The blueprint is centered around four core elements:

  • Tech-enabled traceability
  • Smarter tools and approaches for prevention and outbreak response
  • New business models and retail modernization
  • And food safety culture

Tech-enabled traceability is the first step in the FDA’s work, which includes harmonizing the key data elements and critical tracking events to provide end-to-end traceability.

And the technology to do that is blockchain.

A reminder of what blockchain is—it is the technology that underpins cryptocurrencies and other applications by providing a secure, decentralized approach to distributing digital information in a way that can be shared but not modified. The FDA is encouraging more use of blockchain to help pinpoint the exact sources of foods involved in an outbreak.

It sounds like a great plan, but it will be up to the manufacturers to figure out how to implement a tracking system that includes last mile delivery to the consumer, and these companies already have a whole lot on their plate right now.

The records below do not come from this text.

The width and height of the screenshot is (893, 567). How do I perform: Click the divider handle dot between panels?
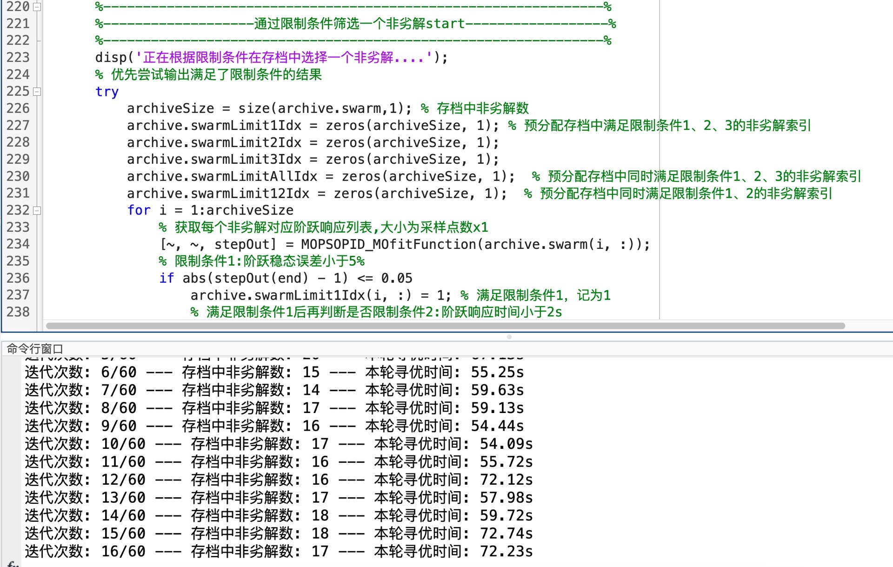[x=509, y=337]
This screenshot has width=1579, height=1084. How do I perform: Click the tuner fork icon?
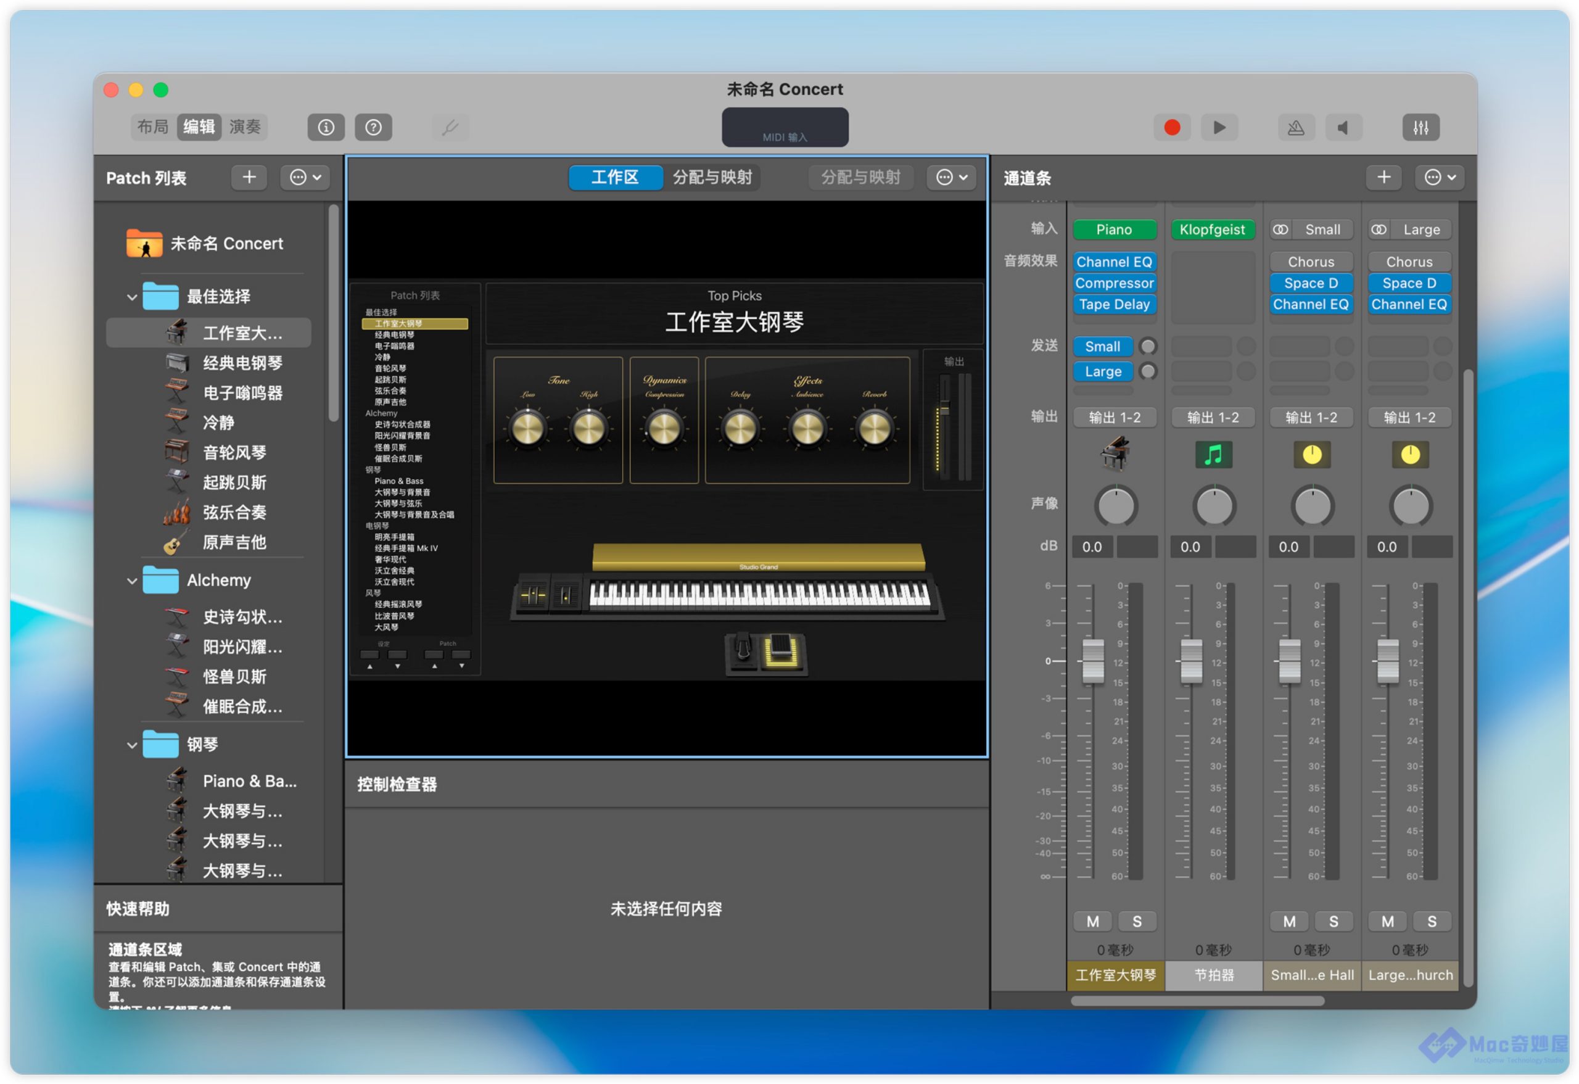(x=450, y=127)
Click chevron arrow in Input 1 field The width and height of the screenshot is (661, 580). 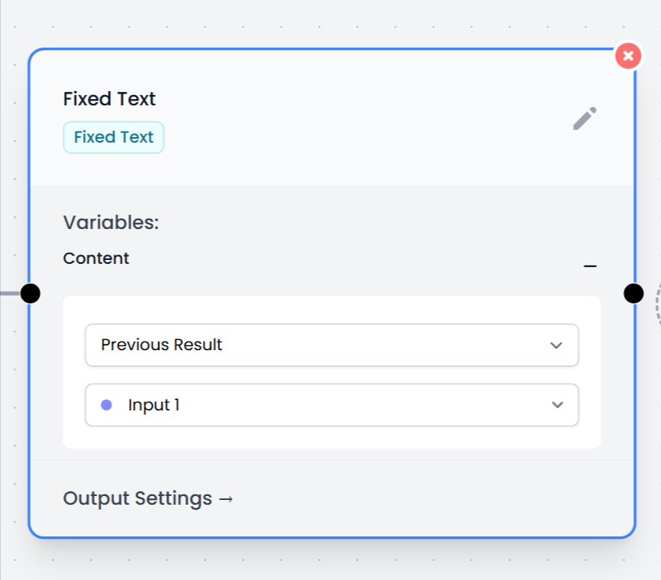coord(557,405)
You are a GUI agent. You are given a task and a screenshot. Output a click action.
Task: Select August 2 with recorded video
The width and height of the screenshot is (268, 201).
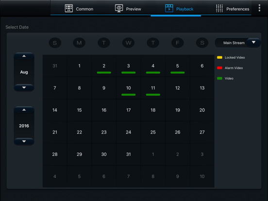click(x=104, y=66)
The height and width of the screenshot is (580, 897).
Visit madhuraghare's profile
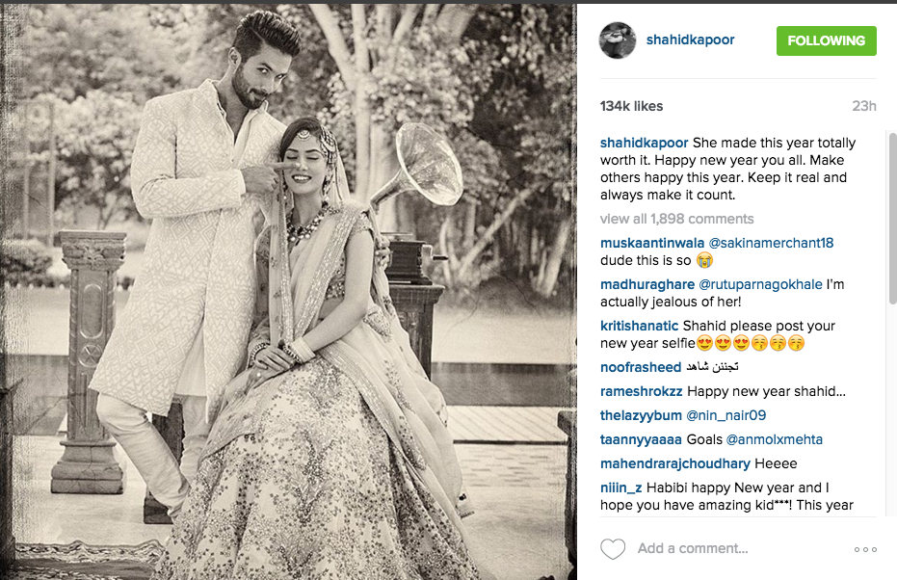pos(647,284)
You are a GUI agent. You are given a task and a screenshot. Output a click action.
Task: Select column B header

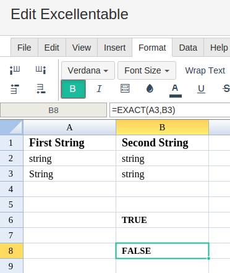162,127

Fortunately, there are other technologies surfacing that can help. I’ll tell you about one in particular that can even keep counterfeit goods out of the supply chain.

In addition to food safety, combatting counterfeit goods is another area of concern for manufacturers. The traditional approach to this has been barcodes, tags, and special labels. The problem is these things can be removed, get damaged, or be counterfeit themselves.

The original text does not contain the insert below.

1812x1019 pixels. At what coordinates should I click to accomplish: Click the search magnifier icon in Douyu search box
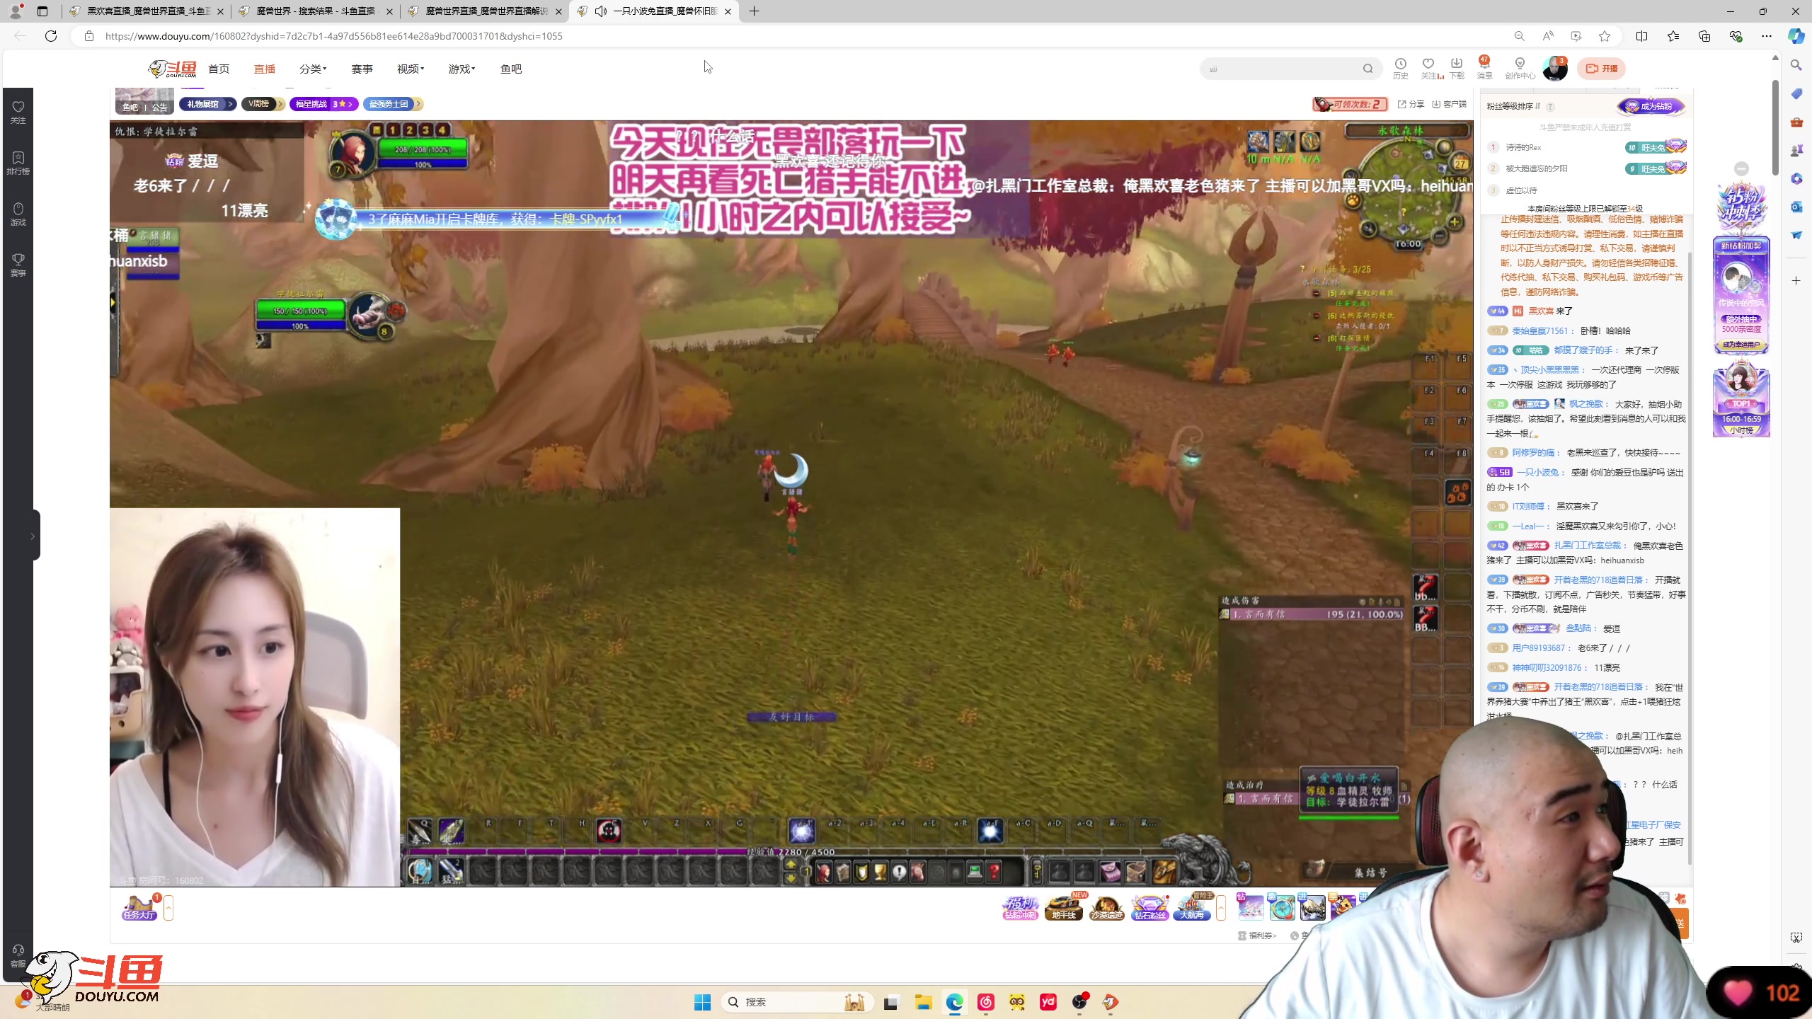pyautogui.click(x=1367, y=69)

But a startup company called Alitheon has come up with a way to solve this problem using optical artificial intelligence. Much like a fingerprint, which is very unique, the optical AI identifies physically inherent characteristics of goods. Because, even if they appear identical, they are not.

The Alitheon algorithm captures a one-of-a-kind “FeaturePrint” which can identify minuscule differences in the surface of an item. That image is stored in a system to create a digital baseline for future reference. So the end user on the receiving end can simply take a picture of the item using their mobile phone and the Alitheon app will know right away if the product is authentic or has been tampered with during its travels.

There are many potential ways to use this technology. For example, this could solve recall problems. In the automotive industry, a recall requires all cars in question be brought back to the shop to be checked. Instead, a simple picture of the part would tell the mechanic when it was manufactured, saving a lot of time and money.